What the response needs is every record, repeated verbatim, and no images.
[[ Data to process open ]]
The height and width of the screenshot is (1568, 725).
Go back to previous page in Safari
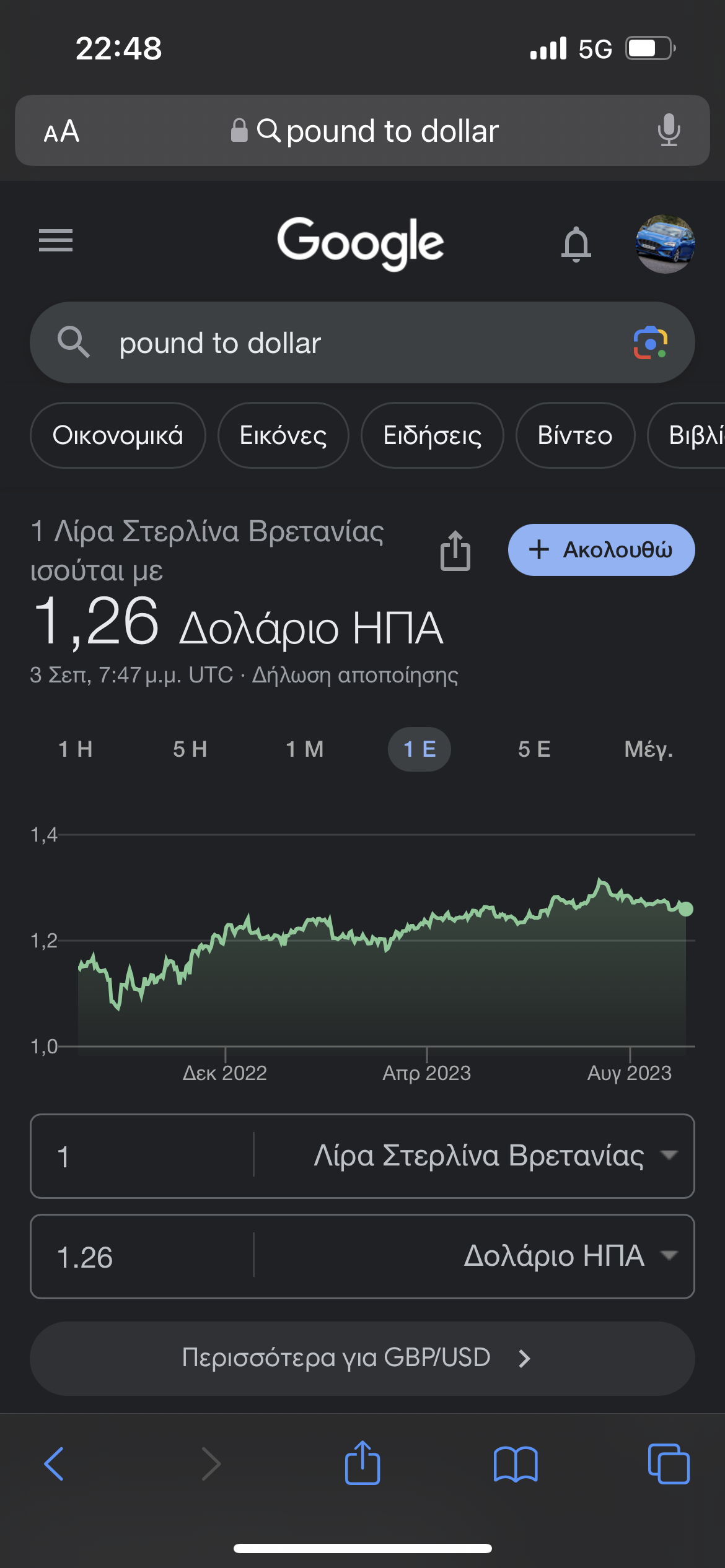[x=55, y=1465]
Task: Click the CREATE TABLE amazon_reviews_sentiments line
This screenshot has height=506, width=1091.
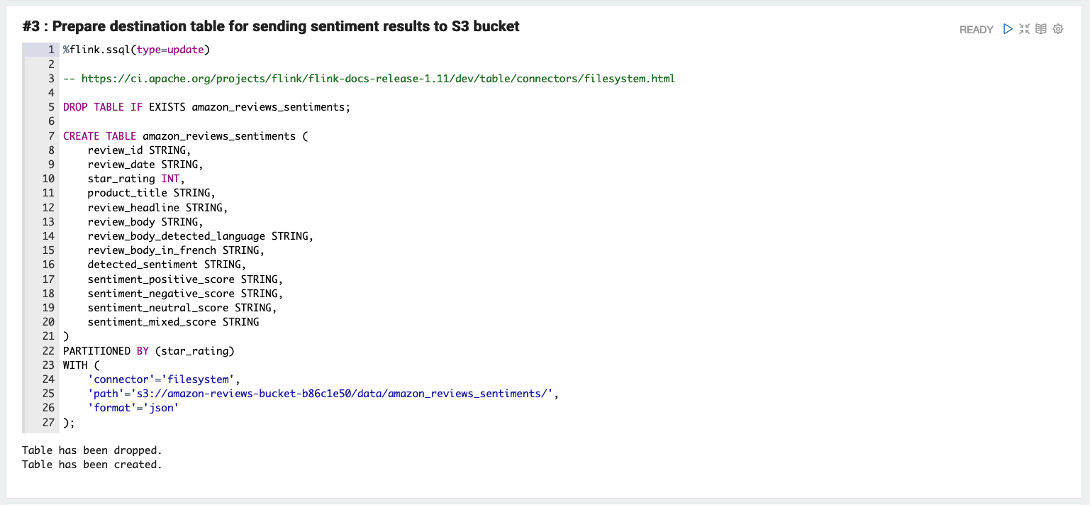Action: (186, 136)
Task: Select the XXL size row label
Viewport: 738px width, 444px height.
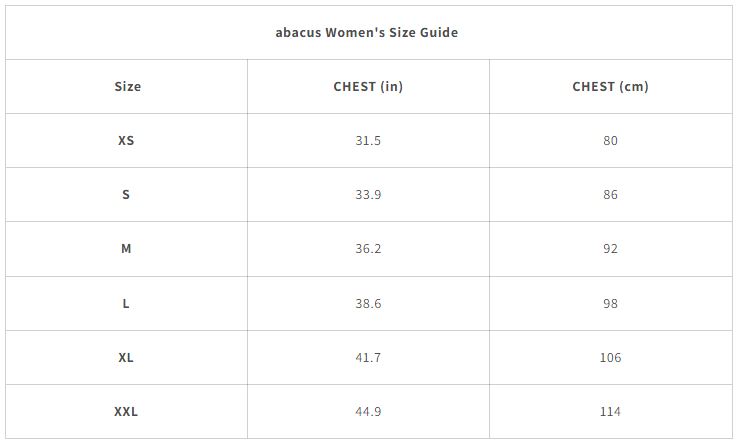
[[ Data to process closed ]]
• **Written solution**
The height and width of the screenshot is (1568, 725).
Go back to previous page in Safari
[x=55, y=1465]
Task: Click the CREATE TABLE amazon_reviews_sentiments line
This screenshot has height=506, width=1091.
Action: (186, 136)
Task: Select the XXL size row label
Viewport: 738px width, 444px height.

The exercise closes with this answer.